# Best City to take California PE Exam?



## jwripple (Aug 15, 2012)

Hi All,

I currently work in Honolulu, HI, howeverer I will be taking the California Civil PE exam (April 2013) because they require less years of experience. Any advice on which city to take it? I was thinking of San Diego because I heard the airport, hotels, and testing center are all close to each other. FYI, I took the EIT at the Cow Palace (Daly City) back in Oct. 09' and froze my a$$ off. Your input is greatly appreciated! Mahalo!


----------



## Freon (Aug 15, 2012)

I took the FE in San Diego back in 1995. We took the test at the convention center downtown. It was a good facility, but wear pants and bring a sweatshirt.


----------



## jwripple (Aug 16, 2012)

Right on, thanks.

Does anyone know if the prometric testing center is close to the convention center, as the seismic and surveying exam will now be administered by them?


----------



## CAPLS (Aug 16, 2012)

jwripple,

If you have been approved by the California Board to sit for the October 2012 state exams, why don't you just schedule for a Prometric CBT site in HI when you are notified that scheduling for those exams is available?

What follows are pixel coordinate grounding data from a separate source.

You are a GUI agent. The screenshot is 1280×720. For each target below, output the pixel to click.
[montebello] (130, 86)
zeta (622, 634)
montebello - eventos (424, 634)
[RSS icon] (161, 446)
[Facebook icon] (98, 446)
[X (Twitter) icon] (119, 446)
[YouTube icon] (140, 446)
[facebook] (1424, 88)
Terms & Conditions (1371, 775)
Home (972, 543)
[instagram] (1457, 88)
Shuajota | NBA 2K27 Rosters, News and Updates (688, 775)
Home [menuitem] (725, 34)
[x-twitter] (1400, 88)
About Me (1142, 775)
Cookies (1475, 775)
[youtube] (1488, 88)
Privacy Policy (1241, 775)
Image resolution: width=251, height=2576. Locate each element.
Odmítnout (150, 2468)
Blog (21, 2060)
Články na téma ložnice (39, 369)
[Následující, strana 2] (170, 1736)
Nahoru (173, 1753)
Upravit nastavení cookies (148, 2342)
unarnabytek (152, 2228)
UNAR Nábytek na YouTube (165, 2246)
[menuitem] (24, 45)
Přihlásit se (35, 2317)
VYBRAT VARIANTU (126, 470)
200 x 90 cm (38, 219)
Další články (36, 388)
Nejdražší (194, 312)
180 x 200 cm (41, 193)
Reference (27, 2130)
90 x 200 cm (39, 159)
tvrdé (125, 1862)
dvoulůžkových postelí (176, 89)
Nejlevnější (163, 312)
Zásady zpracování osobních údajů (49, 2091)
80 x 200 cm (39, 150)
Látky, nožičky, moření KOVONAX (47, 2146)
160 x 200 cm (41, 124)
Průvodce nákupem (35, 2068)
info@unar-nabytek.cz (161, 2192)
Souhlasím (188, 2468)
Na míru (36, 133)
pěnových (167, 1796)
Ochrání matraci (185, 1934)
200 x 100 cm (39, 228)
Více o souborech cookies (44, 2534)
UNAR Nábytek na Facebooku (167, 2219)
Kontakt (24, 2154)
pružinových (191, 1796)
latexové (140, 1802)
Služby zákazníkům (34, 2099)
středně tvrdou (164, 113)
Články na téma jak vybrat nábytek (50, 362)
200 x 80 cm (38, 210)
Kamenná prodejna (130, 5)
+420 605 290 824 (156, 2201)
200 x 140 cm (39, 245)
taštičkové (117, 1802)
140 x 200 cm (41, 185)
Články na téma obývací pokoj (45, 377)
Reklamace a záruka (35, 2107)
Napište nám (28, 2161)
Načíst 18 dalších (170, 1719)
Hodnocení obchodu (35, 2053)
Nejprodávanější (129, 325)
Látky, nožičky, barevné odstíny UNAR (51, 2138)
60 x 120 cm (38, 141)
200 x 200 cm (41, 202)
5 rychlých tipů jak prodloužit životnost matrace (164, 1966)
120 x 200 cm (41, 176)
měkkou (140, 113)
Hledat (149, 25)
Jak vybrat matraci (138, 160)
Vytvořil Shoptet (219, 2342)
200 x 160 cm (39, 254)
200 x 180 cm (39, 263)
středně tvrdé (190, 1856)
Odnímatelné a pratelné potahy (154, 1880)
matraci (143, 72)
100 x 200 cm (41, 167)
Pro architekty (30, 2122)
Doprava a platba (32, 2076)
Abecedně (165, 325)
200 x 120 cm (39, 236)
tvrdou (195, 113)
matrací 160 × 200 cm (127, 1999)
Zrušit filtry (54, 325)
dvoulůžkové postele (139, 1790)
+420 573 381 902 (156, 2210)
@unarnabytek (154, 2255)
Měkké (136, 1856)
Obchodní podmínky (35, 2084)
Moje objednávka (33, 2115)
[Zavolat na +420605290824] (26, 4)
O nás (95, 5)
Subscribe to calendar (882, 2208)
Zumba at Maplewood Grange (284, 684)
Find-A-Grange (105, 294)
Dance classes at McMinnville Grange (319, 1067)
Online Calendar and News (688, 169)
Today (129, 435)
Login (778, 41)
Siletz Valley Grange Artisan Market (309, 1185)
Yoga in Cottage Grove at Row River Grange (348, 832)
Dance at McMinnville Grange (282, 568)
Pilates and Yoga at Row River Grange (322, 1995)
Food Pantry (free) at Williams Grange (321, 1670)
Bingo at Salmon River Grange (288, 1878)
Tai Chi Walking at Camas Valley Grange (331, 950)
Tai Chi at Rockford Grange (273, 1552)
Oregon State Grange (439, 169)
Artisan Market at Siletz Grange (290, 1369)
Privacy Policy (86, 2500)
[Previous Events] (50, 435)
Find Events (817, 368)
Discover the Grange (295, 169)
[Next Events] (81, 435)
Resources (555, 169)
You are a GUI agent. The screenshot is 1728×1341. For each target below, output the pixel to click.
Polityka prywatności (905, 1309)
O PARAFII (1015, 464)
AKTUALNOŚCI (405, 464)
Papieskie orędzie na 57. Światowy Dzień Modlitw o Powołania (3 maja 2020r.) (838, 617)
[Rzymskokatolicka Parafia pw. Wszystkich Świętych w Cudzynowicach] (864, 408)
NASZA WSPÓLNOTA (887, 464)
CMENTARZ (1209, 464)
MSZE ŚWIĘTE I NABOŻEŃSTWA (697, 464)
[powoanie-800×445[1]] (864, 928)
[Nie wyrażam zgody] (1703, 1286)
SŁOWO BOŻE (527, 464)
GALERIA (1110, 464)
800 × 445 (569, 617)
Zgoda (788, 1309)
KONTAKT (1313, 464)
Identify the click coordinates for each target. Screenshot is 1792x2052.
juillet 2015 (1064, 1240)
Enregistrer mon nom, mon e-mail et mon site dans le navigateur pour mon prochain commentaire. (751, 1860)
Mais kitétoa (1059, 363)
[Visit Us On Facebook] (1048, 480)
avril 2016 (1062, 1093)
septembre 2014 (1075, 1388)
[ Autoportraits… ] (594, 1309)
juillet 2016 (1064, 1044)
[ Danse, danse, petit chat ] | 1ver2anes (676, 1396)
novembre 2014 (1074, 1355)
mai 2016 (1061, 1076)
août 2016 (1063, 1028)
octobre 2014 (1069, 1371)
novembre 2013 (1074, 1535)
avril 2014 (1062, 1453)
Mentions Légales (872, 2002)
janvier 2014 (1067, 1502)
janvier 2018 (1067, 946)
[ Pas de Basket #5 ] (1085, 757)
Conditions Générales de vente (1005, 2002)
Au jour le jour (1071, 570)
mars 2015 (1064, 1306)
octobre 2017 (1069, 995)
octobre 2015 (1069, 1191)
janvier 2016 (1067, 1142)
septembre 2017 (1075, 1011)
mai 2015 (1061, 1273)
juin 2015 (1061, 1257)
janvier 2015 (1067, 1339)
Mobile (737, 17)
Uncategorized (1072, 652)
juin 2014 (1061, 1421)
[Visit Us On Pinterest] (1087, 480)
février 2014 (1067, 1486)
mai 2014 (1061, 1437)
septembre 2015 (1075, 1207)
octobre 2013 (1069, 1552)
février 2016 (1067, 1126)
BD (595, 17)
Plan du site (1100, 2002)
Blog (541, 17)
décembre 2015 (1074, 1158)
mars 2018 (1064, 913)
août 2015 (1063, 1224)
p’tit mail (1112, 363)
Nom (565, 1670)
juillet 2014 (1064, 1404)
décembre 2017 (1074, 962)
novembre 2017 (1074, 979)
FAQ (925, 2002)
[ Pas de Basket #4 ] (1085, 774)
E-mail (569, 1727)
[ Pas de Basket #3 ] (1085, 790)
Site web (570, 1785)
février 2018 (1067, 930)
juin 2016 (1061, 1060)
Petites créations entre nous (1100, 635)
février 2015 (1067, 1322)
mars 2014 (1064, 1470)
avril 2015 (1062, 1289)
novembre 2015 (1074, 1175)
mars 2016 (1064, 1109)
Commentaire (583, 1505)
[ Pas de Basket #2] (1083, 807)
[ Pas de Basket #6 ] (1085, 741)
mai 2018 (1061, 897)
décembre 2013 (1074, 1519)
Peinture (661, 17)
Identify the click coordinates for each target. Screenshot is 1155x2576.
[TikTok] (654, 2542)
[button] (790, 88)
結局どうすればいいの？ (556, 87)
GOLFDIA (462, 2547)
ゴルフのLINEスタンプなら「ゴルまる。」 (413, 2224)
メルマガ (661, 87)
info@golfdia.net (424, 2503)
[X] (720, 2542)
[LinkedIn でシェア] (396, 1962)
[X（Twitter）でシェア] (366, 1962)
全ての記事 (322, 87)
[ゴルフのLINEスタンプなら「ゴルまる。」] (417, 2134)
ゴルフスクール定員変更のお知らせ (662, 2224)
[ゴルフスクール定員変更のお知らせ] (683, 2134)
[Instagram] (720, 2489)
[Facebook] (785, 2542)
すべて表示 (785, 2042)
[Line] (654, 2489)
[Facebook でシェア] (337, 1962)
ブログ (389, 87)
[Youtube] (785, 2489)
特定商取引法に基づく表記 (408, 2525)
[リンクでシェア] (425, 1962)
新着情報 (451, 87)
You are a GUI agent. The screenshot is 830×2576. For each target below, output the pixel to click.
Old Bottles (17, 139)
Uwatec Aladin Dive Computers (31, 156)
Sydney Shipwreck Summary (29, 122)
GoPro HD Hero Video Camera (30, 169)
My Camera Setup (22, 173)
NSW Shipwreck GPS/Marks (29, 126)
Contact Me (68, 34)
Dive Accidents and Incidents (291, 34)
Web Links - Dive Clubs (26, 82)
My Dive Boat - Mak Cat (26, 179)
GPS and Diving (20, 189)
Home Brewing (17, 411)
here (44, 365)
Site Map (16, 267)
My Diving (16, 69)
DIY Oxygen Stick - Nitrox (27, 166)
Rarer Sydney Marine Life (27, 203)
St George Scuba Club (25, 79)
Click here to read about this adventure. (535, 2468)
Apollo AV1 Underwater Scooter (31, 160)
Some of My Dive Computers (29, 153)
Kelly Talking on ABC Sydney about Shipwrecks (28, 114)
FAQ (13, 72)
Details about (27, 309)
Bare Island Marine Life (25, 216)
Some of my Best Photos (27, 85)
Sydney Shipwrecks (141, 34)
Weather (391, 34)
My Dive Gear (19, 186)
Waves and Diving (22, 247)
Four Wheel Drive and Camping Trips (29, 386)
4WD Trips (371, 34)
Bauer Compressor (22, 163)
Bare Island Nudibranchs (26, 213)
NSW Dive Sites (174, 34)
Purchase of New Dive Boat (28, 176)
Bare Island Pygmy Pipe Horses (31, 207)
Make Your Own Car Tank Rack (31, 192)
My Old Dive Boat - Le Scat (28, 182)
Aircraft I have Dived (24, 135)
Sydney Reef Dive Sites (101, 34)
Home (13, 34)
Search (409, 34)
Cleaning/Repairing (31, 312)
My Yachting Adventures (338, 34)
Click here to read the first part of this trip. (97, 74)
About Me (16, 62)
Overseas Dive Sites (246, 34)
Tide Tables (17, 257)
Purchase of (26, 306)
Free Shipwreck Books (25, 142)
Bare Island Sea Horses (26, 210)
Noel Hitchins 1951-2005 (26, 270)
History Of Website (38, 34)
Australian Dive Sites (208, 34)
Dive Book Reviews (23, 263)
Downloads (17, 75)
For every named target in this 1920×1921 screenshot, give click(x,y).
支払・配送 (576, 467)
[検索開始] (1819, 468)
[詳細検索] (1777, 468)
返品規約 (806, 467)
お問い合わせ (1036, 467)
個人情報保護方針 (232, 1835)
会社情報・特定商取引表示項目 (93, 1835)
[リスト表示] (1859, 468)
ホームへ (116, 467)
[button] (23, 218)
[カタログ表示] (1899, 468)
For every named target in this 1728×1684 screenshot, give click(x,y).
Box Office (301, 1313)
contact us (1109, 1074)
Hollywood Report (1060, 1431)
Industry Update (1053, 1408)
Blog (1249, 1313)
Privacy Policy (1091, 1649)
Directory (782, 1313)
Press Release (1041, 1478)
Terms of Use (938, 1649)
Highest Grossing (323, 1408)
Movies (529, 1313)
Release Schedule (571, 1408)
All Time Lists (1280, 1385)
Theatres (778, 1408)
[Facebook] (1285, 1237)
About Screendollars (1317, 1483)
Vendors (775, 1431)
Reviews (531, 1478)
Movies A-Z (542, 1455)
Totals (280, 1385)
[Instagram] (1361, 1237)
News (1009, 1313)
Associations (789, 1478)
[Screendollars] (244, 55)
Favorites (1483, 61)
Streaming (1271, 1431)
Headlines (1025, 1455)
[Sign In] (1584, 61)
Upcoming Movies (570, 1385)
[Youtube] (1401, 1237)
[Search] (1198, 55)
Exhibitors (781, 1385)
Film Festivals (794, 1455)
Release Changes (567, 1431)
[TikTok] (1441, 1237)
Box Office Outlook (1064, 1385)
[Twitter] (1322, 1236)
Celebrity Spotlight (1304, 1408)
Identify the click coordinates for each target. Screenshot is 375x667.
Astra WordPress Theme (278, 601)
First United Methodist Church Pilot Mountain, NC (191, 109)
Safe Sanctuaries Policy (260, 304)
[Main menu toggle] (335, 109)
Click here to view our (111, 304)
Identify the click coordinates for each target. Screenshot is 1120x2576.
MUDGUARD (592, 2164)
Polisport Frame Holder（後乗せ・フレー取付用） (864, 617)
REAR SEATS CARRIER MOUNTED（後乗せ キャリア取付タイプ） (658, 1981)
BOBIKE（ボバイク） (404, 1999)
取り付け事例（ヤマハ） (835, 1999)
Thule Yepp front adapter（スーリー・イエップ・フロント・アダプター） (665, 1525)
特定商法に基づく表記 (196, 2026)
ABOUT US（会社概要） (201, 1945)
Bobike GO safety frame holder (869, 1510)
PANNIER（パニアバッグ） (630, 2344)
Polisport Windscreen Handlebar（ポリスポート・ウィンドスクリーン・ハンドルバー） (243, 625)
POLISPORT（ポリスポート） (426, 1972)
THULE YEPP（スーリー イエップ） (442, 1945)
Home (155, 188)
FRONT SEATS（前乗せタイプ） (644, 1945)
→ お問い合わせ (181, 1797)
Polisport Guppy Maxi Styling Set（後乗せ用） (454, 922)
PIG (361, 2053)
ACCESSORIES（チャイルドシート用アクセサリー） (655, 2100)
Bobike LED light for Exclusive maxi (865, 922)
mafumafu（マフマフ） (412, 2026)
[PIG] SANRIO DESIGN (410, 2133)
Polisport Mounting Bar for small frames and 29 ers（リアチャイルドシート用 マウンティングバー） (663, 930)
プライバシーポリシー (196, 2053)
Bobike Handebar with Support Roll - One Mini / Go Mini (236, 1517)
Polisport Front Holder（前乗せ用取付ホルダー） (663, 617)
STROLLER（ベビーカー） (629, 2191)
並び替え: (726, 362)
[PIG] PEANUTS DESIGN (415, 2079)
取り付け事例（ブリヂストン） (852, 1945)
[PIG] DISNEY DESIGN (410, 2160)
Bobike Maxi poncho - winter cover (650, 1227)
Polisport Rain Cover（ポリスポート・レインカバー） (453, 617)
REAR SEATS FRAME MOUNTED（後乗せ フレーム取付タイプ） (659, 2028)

Approved candidates will be notified to schedule with Prometric sometime early in September.


----------



## nobody1231234 (Aug 16, 2012)

FYI, for this October, the PE Exam will be administered at Del Mar Fairgrounds, not the Convention Center. I signed up to take the exam down there half hoping for the latter (I live in Long Beach, CA and definitely do not want to take the exam at the Pomona Fairplex).


----------



## jwripple (Aug 20, 2012)

CALPS:

Thanks for the input. I didnt realize at first that the CBT could be taken out of state, but found out when I called NCEES and PELSG. Taking it here in Hawaii will definitely save some $$$.

nobody1231234:

Thanks for the input. After speaking with NCEES and PELSG, they informed about the location change. I am planning on taking the April 2013 exam and they mentioned it would most likely be at the Fairgrounds as well.


----------



## adamgram (Aug 21, 2012)

Wait... So you're saying that you can take the California test without going to California? Does this apply to any state, or is it just an agreement between CA and HI?


----------



## ptatohed (Aug 22, 2012)

adamgram said:


> Wait... So you're saying that you can take the California test without going to California? Does this apply to any state, or is it just an agreement between CA and HI?


I believe any state (any state with the appropriate CBT center anyway). But this is just for the CA Survey and CA Seismic exams, not the NCEES 8hr exam.


----------



## jwripple (Sep 16, 2012)

ptatohed said:


> adamgram said:
> 
> 
> > Wait... So you're saying that you can take the California test without going to California? Does this apply to any state, or is it just an agreement between CA and HI?
> ...


Yup, I still gotta show up on Friday to take the NCEES 8 hr exam but atleast I can schedule to take the CA Survey/Seimic here in Hawaii (2-3 weeks window around april exam to schedule the CBT)


----------